Она крепко обняла его — как должна была бы обнять в тот день куда более достойного человека, — и впервые за все время ее сдержанное спокойствие изменило ей.

— Старик Баундерби уже снарядился, — сказал Том. — Тебе пора. Прощай! Буду ждать тебя с нетерпением. Что я тебе говорил, Лу? Теперь заживем!

Конец первой книги

КНИГА ВТОРАЯ

«ЖАТВА»

Глава I

Положение дел в банке

Ясный летний день. Даже в Кокстауне иногда выпадали ясные дни.

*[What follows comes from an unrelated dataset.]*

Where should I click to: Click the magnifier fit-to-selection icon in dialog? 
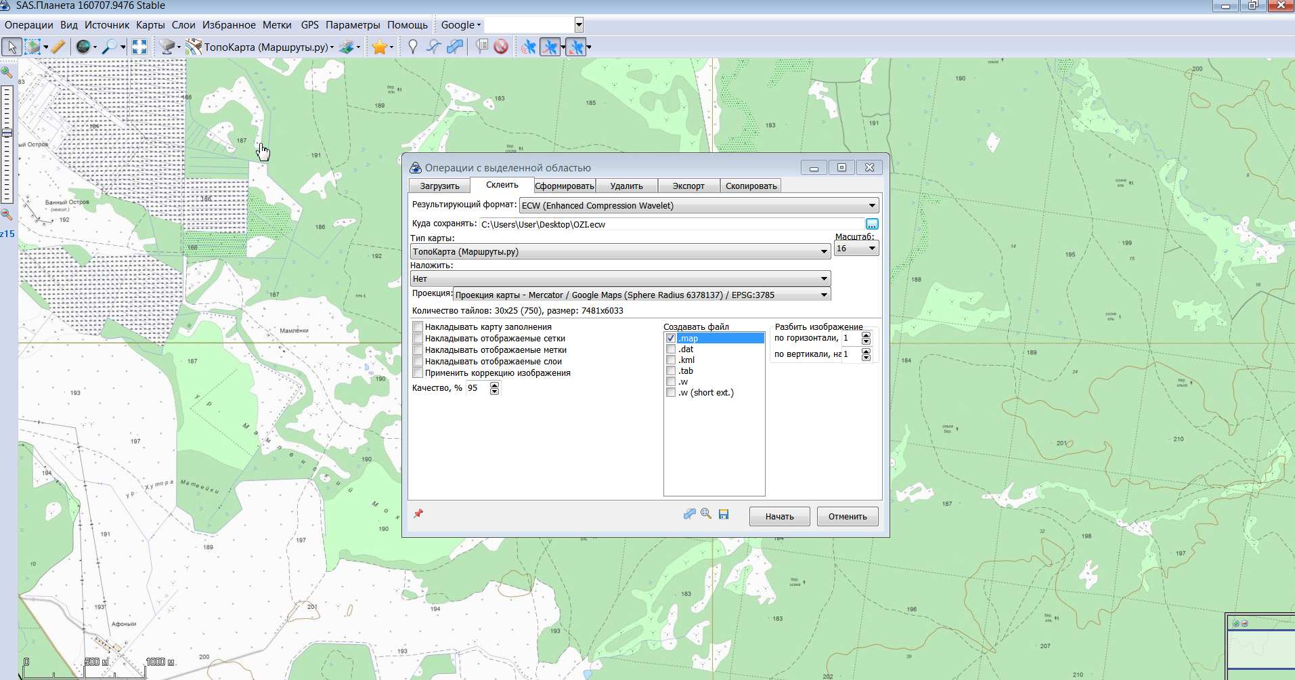pos(706,514)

В такую погоду Кокстаун, если смотреть на него издалека, был весь окутан собственной мглой, словно бы непроницаемой для солнечных лучей. Знаешь, что это он, но знаешь только потому, что, не будь там города, не чернело бы впереди столь мрачное расплывчатое пятно. Огромная туча копоти и дыма, которая, повинуясь движению ветра, то металась из стороны в сторону, то тянулась вверх к поднебесью, то грязной волной стлалась по земле, густой, клубящийся туман, прорезанный полосами хмурого света, не пробивавшего плотную толщу мрака, — Кокстаун и в отдалении заявлял о себе, хотя бы ни один его кирпич не виден был глазу.

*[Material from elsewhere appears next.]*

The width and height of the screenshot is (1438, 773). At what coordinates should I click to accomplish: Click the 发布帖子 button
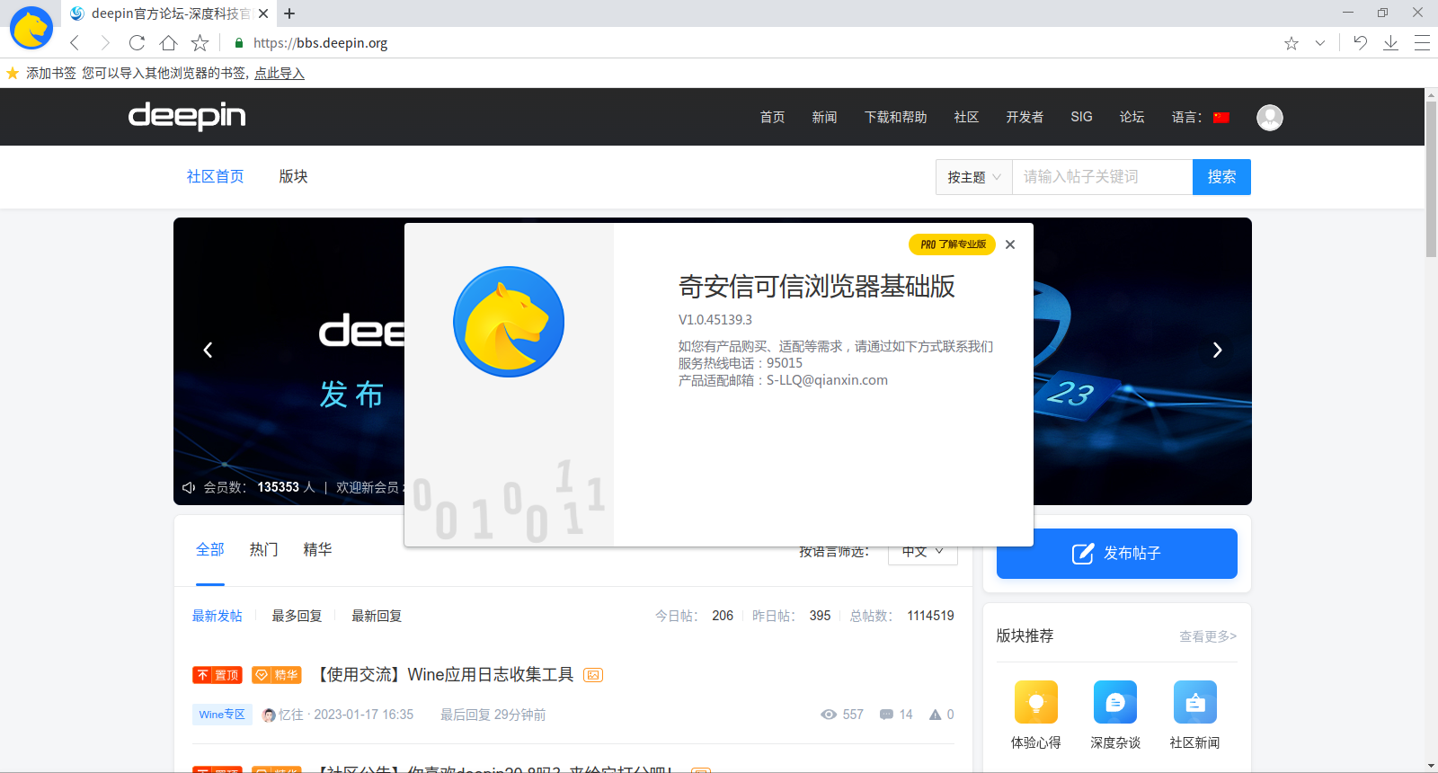pos(1116,553)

А между тем он уцелел каким-то чудом. Он так часто подвергался разорению, что просто диву даешься, как мог он выдержать столько испытаний. Трудно даже вообразить, до какой степени хрупок был фарфор, пошедший на выделку кокстаунских промышленников. Только тронь их, и они разваливались на части с такой легкостью, что невольно возникало подозрение — а может быть, трещины в них уже были? Их разоряли, когда требовали, чтобы они посылали работающих детей в школу; когда назначали инспекторов для обследования их предприятий; когда инспекторы брали под сомнение их право калечить людей в своих машинах; а при одном только намеке на то, что, быть может, следовало бы чуть поменьше дымить, они просто погибали. Наряду с золотой ложечкой мистера Баундерби, признанной всем Кокстауном, в большом ходу была еще одна излюбленная фикция. Она облекалась в форму угрозы. Когда кто-нибудь из кокстаунцев чувствовал себя несправедливо обиженным — другими словами, когда ему не предоставляли полной свободы делать все, что заблагорассудится, и пытались возложить на него ответственность за его поступки, он тотчас начинал кричать, что «скорее выбросит свою собственность в Атлантический океан». Министр внутренних дел так пугался этих убийственных слов, что раза два чуть не умер от страха.